### ACTION ITEM
Each line from the first line of the entries through the line holding "This screenshot has height=520, width=1354." is to be restated word for word; nothing else, and no picture, belongs in the answer.

════════════════

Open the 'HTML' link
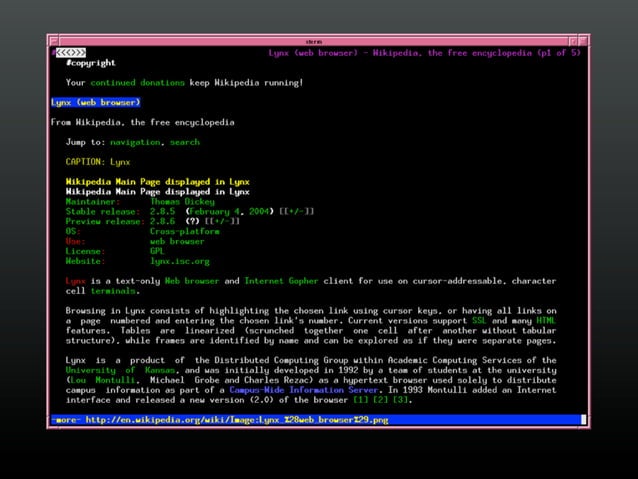Viewport: 638px width, 479px height. (546, 320)
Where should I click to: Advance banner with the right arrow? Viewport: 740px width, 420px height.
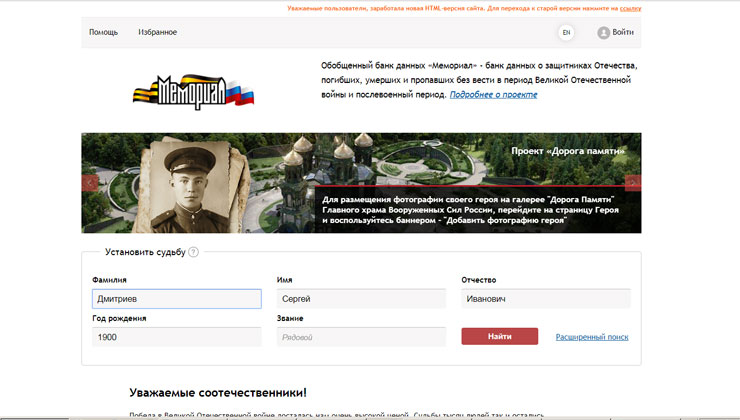coord(632,183)
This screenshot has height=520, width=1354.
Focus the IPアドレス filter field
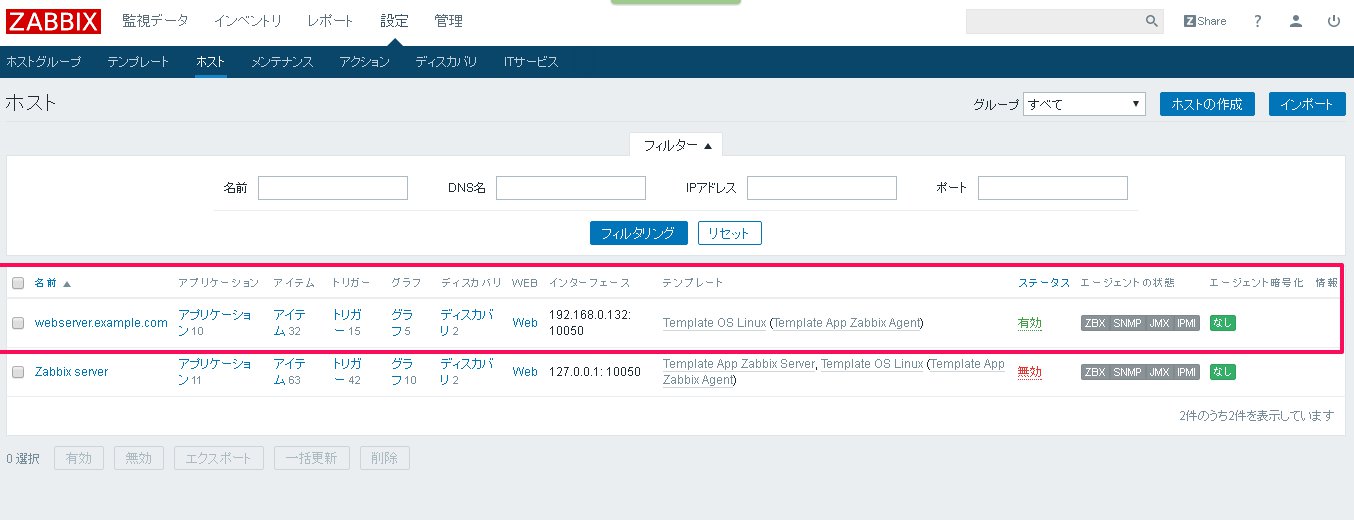point(821,188)
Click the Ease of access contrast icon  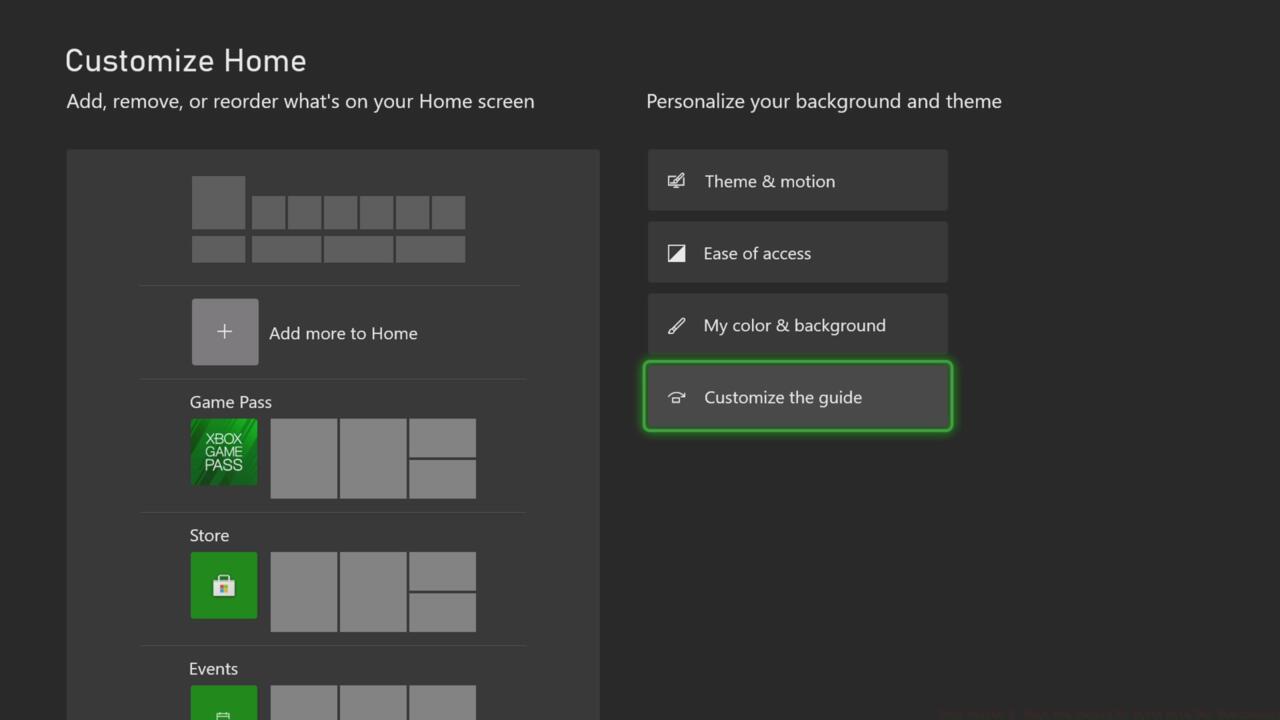click(x=677, y=253)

════════════════

### EXERCISE OUTPUT
Open the 'HTML' link
Viewport: 638px width, 479px height. (546, 320)
Where should I click to: Advance banner with the right arrow? Viewport: 740px width, 420px height.
coord(632,183)
This screenshot has height=520, width=1354.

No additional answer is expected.